Below are entries; print them exactly from the first line through the one containing "[Show Accessibility Preferences] (24, 2552)".

**MATERIAL FOR THIS TASK**.
★ ★ ★
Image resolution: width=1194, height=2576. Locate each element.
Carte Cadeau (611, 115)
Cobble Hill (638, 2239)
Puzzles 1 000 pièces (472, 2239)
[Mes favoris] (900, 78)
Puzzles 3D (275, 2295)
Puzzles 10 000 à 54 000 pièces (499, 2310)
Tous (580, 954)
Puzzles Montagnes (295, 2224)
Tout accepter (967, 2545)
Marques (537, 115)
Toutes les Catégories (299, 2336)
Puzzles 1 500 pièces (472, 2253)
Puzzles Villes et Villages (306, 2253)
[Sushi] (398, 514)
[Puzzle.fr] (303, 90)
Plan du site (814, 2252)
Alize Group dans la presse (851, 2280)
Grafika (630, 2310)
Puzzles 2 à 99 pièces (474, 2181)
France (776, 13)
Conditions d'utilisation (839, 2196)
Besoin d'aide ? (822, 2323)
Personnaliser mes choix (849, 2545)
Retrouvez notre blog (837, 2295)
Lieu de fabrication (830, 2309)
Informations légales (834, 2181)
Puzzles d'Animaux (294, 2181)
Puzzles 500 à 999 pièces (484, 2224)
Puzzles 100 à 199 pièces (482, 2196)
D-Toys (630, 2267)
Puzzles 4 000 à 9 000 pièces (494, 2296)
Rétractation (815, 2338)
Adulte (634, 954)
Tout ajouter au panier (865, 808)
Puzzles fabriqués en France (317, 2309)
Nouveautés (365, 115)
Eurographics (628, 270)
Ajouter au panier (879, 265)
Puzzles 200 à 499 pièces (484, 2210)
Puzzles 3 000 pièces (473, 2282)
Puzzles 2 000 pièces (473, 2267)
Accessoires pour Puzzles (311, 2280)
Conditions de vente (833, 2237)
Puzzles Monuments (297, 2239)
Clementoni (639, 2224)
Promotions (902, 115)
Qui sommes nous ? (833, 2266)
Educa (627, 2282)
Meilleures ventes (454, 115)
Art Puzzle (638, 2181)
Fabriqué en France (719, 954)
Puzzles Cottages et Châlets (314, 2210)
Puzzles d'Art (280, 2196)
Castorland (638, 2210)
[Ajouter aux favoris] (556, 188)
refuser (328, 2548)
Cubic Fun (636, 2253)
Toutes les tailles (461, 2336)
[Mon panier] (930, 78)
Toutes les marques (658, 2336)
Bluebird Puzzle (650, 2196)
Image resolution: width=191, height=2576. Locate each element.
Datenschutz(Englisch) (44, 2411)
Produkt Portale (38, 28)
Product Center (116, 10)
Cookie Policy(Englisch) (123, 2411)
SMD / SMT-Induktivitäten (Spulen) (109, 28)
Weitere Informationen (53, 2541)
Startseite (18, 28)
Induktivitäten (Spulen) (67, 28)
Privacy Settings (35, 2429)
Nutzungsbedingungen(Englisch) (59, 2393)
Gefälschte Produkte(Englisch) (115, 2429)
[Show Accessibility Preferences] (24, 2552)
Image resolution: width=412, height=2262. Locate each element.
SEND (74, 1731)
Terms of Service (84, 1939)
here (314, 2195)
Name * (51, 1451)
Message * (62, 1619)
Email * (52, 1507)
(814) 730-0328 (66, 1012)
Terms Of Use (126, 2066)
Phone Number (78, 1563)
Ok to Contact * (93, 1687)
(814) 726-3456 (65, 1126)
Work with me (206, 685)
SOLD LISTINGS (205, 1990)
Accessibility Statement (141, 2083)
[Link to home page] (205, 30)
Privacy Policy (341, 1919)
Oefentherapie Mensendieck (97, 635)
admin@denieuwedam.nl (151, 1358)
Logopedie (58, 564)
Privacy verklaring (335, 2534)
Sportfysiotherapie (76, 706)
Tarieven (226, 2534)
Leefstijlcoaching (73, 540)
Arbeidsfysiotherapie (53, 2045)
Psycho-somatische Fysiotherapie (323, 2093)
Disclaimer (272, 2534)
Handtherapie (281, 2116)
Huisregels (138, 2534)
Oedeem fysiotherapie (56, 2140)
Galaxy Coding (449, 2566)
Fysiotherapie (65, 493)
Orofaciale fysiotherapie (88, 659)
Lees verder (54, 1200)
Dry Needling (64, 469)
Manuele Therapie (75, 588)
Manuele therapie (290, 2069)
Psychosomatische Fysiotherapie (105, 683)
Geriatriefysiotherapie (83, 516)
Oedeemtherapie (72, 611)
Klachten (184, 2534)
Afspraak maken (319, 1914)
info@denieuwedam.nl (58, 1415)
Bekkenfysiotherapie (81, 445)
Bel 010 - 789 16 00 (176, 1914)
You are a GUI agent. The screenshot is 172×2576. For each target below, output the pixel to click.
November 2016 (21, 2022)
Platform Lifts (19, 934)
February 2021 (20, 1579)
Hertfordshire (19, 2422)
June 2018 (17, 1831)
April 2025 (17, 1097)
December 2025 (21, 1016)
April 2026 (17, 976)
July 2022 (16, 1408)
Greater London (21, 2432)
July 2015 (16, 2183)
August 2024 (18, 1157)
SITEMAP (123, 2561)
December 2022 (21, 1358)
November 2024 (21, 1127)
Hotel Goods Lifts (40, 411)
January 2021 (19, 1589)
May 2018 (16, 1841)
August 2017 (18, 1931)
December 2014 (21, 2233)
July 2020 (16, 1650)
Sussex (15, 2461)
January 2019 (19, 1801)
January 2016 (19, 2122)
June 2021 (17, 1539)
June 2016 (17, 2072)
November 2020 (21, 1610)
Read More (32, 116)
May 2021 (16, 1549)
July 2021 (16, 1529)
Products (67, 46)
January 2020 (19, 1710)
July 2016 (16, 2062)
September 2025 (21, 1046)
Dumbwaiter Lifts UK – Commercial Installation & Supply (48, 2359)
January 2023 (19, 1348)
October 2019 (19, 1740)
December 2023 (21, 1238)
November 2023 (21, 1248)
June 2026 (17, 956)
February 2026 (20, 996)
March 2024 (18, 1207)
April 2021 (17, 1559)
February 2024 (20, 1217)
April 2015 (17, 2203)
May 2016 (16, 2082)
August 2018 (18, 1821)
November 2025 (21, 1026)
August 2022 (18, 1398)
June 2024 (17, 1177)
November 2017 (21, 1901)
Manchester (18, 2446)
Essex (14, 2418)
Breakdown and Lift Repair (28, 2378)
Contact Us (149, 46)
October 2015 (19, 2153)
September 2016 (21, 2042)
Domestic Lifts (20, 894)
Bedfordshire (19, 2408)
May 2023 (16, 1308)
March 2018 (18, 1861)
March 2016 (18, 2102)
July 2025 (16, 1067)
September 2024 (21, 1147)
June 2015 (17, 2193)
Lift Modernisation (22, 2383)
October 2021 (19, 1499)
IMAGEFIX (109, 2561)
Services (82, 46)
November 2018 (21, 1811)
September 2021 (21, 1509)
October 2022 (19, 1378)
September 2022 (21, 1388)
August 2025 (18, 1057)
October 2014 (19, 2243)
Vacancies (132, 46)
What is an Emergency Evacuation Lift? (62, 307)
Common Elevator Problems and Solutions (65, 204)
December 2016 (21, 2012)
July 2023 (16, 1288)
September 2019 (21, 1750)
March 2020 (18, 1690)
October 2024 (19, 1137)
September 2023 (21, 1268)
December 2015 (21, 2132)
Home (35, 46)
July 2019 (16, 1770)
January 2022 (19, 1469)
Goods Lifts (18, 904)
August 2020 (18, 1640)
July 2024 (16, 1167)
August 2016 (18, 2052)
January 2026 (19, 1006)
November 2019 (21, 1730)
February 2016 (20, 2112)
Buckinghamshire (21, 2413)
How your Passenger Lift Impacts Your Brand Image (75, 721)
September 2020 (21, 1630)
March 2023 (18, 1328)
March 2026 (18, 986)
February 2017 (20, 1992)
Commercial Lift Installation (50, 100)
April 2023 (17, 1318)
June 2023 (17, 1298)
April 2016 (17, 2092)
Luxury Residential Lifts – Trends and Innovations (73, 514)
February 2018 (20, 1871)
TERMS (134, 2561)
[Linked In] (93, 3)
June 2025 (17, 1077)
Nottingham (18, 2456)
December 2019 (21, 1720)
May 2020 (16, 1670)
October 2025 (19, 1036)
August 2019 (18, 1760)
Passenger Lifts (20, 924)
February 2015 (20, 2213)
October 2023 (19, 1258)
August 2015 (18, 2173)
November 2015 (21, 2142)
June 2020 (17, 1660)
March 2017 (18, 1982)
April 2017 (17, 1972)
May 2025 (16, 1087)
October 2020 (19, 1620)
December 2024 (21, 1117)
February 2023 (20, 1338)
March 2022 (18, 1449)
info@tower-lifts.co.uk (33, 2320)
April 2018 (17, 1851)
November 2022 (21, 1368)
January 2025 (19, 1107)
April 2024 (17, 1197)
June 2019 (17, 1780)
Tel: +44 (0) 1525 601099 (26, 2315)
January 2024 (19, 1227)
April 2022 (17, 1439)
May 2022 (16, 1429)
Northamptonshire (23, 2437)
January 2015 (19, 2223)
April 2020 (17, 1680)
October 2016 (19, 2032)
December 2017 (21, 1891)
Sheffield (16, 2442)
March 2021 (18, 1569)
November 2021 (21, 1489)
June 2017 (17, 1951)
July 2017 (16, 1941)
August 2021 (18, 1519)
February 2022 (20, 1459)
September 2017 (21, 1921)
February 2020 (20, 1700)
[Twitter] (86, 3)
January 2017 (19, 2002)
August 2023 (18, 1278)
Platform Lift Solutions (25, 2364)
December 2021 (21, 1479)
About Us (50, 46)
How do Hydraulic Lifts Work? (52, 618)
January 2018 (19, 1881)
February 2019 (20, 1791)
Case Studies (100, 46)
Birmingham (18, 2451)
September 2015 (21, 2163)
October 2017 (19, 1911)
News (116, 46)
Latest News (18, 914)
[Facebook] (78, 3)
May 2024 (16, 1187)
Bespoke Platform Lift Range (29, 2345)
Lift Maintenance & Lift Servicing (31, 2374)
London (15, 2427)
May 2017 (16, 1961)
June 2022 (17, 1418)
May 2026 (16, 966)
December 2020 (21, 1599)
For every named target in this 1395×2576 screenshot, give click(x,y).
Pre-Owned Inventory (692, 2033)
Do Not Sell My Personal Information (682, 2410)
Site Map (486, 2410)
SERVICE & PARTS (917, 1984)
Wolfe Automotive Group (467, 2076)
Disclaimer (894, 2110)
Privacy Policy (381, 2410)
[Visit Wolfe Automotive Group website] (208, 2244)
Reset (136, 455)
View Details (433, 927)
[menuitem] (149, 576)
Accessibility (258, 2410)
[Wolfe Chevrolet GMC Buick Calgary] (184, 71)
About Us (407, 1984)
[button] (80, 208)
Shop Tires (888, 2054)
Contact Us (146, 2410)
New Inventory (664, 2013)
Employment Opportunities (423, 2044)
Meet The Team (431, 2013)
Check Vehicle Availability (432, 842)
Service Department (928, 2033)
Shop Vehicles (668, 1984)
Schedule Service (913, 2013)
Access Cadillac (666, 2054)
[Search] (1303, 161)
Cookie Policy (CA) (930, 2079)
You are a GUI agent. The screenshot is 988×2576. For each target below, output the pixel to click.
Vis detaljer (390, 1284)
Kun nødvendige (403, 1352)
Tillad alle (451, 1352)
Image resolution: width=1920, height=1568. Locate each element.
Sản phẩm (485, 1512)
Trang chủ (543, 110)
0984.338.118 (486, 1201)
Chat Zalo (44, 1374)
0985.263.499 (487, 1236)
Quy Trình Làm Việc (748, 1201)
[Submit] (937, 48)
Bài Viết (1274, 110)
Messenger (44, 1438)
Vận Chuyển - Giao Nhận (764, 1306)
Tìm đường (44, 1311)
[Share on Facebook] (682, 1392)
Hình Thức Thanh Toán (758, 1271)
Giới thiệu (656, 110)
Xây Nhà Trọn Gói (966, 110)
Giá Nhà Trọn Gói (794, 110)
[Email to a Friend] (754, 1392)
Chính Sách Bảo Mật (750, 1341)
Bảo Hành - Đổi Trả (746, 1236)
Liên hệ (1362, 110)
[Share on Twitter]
★ ★ ★
**SOLVED PROBLEM**.
Image resolution: width=1194, height=2576. Locate each element.
Carte Cadeau (611, 115)
Cobble Hill (638, 2239)
Puzzles 1 000 pièces (472, 2239)
[Mes favoris] (900, 78)
Puzzles 3D (275, 2295)
Puzzles 10 000 à 54 000 pièces (499, 2310)
Tous (580, 954)
Puzzles Montagnes (295, 2224)
Tout accepter (967, 2545)
Marques (537, 115)
Toutes les Catégories (299, 2336)
Puzzles 1 500 pièces (472, 2253)
Puzzles Villes et Villages (306, 2253)
[Sushi] (398, 514)
[Puzzle.fr] (303, 90)
Plan du site (814, 2252)
Alize Group dans la presse (851, 2280)
Grafika (630, 2310)
Puzzles 2 à 99 pièces (474, 2181)
France (776, 13)
Conditions d'utilisation (839, 2196)
Besoin d'aide ? (822, 2323)
Personnaliser mes choix (849, 2545)
Retrouvez notre blog (837, 2295)
Lieu de fabrication (830, 2309)
Informations légales (834, 2181)
Puzzles d'Animaux (294, 2181)
Puzzles 500 à 999 pièces (484, 2224)
Puzzles 100 à 199 pièces (482, 2196)
D-Toys (630, 2267)
Puzzles 4 000 à 9 000 pièces (494, 2296)
Rétractation (815, 2338)
Adulte (634, 954)
Tout ajouter au panier (865, 808)
Puzzles fabriqués en France (317, 2309)
Nouveautés (365, 115)
Eurographics (628, 270)
Ajouter au panier (879, 265)
Puzzles 200 à 499 pièces (484, 2210)
Puzzles 3 000 pièces (473, 2282)
Puzzles 2 000 pièces (473, 2267)
Accessoires pour Puzzles (311, 2280)
Conditions de vente (833, 2237)
Puzzles Monuments (297, 2239)
Clementoni (639, 2224)
Promotions (902, 115)
Qui sommes nous ? (833, 2266)
Educa (627, 2282)
Meilleures ventes (454, 115)
Art Puzzle (638, 2181)
Fabriqué en France (719, 954)
Puzzles Cottages et Châlets (314, 2210)
Puzzles d'Art (280, 2196)
Castorland (638, 2210)
[Ajouter aux favoris] (556, 188)
refuser (328, 2548)
Cubic Fun (636, 2253)
Toutes les tailles (461, 2336)
[Mon panier] (930, 78)
Toutes les marques (658, 2336)
Bluebird Puzzle (650, 2196)
Image resolution: width=191, height=2576. Locate each element.
Datenschutz(Englisch) (44, 2411)
Produkt Portale (38, 28)
Product Center (116, 10)
Cookie Policy(Englisch) (123, 2411)
SMD / SMT-Induktivitäten (Spulen) (109, 28)
Weitere Informationen (53, 2541)
Startseite (18, 28)
Induktivitäten (Spulen) (67, 28)
Privacy Settings (35, 2429)
Nutzungsbedingungen(Englisch) (59, 2393)
Gefälschte Produkte(Englisch) (115, 2429)
[Show Accessibility Preferences] (24, 2552)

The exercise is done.